Every bill creates winners and losers. Here's who stands to gain and who bears the cost.

Who Benefits

  • Residents of rural communities that lost hospitals: they gain a statutory route for local inpatient and emergency services to be restored on a Medicare-designated REH platform without the requirement that a facility have been continuously enrolled immediately before conversion.
  • Operators and investors seeking to reopen closed rural hospital sites: qualifying former CAHs or subsection (d) hospitals can pursue REH enrollment and associated Medicare reimbursements, making reopening projects more financially viable in some markets.
  • State and local economies in affected counties: restoring an REH can preserve jobs, retain some clinical services locally, and support EMS and ancillary providers that depend on a nearby hospital.

Who Bears the Cost

  • CMS and Medicaid/Medicare administrators: they inherit extra administrative work to verify prior facility status, process applications from closed sites, and apply the 35- and 10-mile distance tests, including resolving disputes about measurement.
  • Nearby operating hospitals and CAHs: they may lose patient volume and Medicare-funded services if a reconverted REH siphons off local patients, particularly in thin rural markets where margins are tight.
  • Medicare Trust Fund/taxpayers: although the bill includes distance-based carveouts, any expansion of REH enrollments can increase Medicare outlays for facility-based services, and reopened sites may claim REH payments that flow from Medicare.

Key Issues

The Core Tension

The central dilemma is reconciling two legitimate objectives: restoring local access by enabling previously closed rural hospitals to resume services versus preventing inefficient duplication of services and additional Medicare spending; the bill tries to thread that needle with historical eligibility and distance-based payment limits, but those cutoffs introduce measurement problems, edge cases, and incentives that could either undercut access or allow costly reopenings.

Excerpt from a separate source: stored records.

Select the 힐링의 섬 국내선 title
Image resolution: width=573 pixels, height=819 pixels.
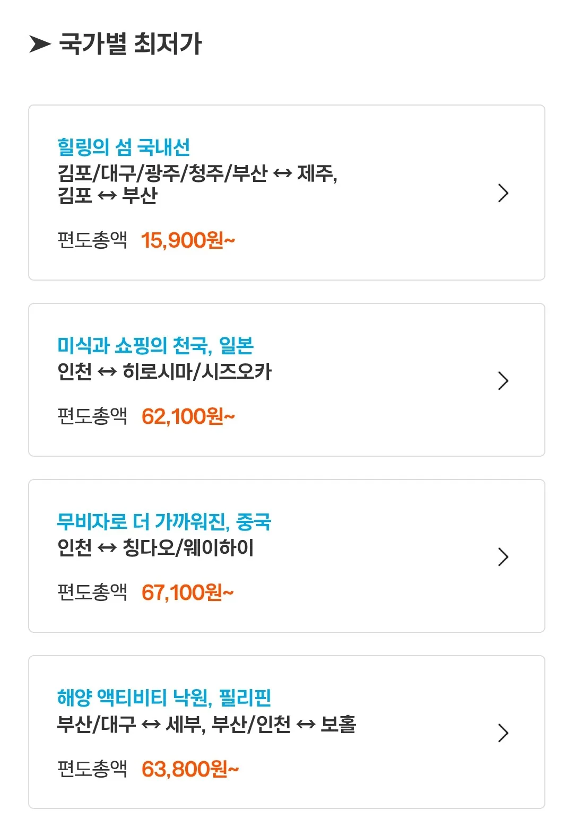click(x=124, y=147)
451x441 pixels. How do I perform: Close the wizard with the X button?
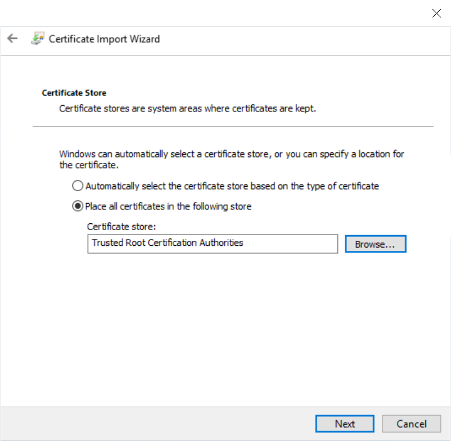click(x=436, y=14)

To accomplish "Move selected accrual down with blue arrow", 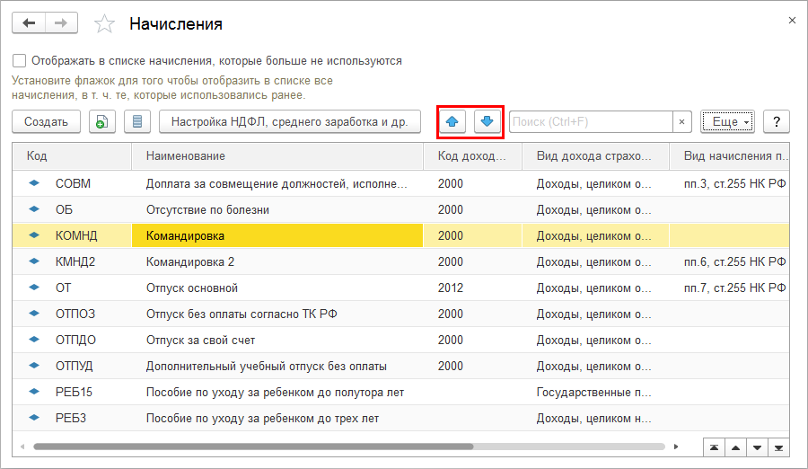I will tap(487, 122).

The bill is narrowly drafted around historic status and closure timing but leaves several operational questions unresolved. It does not specify what documentation will prove a facility was a CAH or subsection (d) hospital during the 2014–2020 window or what evidence will demonstrate cessation of operations; absent statutory standards, CMS will define proof in guidance or regulation, a process that can create administrative burden and litigation risk.

The distance-based tests are administratively simple in concept but can be complex in application: the statute does not specify whether distances are road miles, straight-line (geodesic) miles, or measured between facility property lines versus street addresses, leaving room for disputes and potential strategic behavior by applicants.

The bill also reduces some pre-enrollment action-plan requirements for reconversions, which accelerates reopening but diminishes formal scrutiny of community health needs, staffing plans, and continuity-of-care arrangements. That trade-off raises practical risks: reopening a site as an REH does not guarantee sustainable staffing or the full suite of services a community previously had, and an under-resourced REH could create a fragile local safety-net that depends on continued Medicare subsidies.

Finally, the proximity carveouts attempt to limit duplication and Medicare spending, but they may lead to binary outcomes at threshold distances (for example, a facility 34.9 miles away qualifies for an increase while one 35.1 miles away does not), producing sharp incentives around site selection and timing of applications.